Wie blicken Sie in die Zukunft des Fußballs?

Meine Erfahrung aus den 80er Jahren, wo wir auch schon dachten, der Hooliganismus sei der Untergang des Fußballs, dass man mit gemeinsamen präventiven und repressiven Maßnahmen durchaus auch was bewirken und gegensteuern kann.

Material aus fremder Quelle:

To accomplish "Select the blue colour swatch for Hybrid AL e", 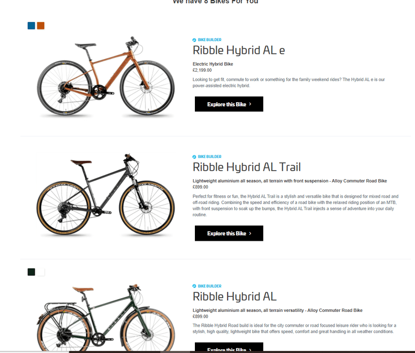I will coord(31,26).
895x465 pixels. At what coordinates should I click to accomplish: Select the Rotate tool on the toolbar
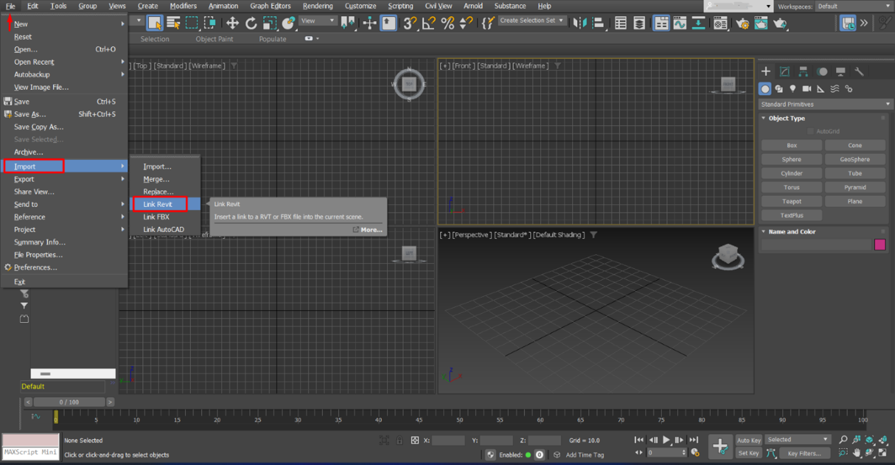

Ich bin nach wie vor zuversichtlich und denke, wenn die Zeichen der Zeit erkannt und die erforderlichen, zur Verfügung stehenden Maßnahmen auch konsequent umgesetzt werden, dann muss uns um die Zukunft des Fußballs nicht bange sein. Ich sehe ich nicht, dass wir resignieren müssen und der Fußball in stumpfer Gewalt untergeht. Wir müssen aber den Willen und die Kraft haben, dagegen zu steuern. Dabei sind wir alle, Spieler, Trainer, Schiedsrichter, Funktionäre, Zuschauer, die Gesellschaft mit all ihren Institutionen gefordert und ich hoffe, dass die Zeichen erkannt wurden. Eines muss uns aber auch bewusst sein: Eine Gesellschaft und damit auch einen Fußball als Teil der Gesellschaft, ohne Gewalt wird es nicht geben, sehr wohl aber sind wir in der Lage, diese Gewalt auf ein zivilisatorisch verträgliches Maß zu dämpfen und einzuschränken.